Spiking Neural Networks (SNNs) are inspired by the sparse and event-driven nature of biological neural processing, and offer the potential for ultra-low-power artificial intelligence. However, realizing their efficiency benefits requires specialized hardware and a co-design approach that effectively leverages sparsity. We explore the hardware-software co-design of sparse SNNs, examining how sparsity representation, hardware architectures, and training techniques influence hardware efficiency.
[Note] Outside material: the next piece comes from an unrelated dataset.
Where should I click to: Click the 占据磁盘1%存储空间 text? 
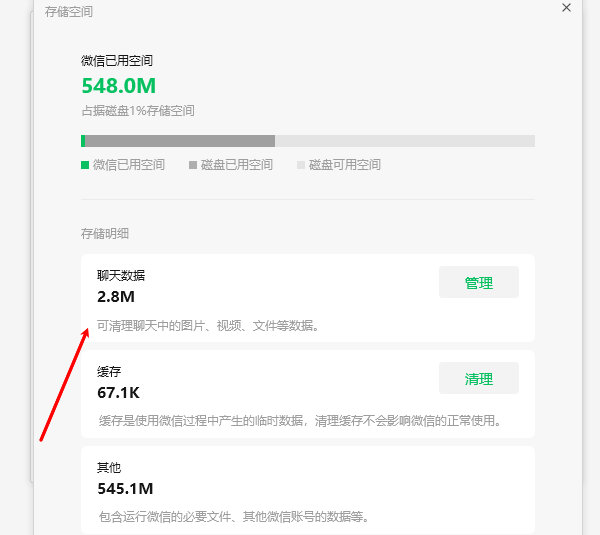[x=137, y=111]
We analyze the impact of static and dynamic sparsity, discuss the implications of different neuron models and encoding schemes, and investigate the need for adaptability in hardware designs. Our work aims to illuminate the path towards embedded neuromorphic systems that fully exploit the computational advantages of sparse SNNs.

翻译：脉冲神经网络（SNNs）受生物神经处理的稀疏性与事件驱动特性启发，为实现超低功耗人工智能提供了潜力。然而，要充分发挥其能效优势，需要专门的硬件以及能有效利用稀疏性的协同设计方法。本文探讨了稀疏SNN的软硬件协同设计，分析了稀疏性表示、硬件架构以及训练技术如何影响硬件效率。我们研究了静态与动态稀疏性的影响，讨论了不同神经元模型与编码方案的意义，并探究了硬件设计中对适应性的需求。本工作旨在阐明一条发展路径，以推动嵌入式神经形态系统充分利用稀疏SNN的计算优势。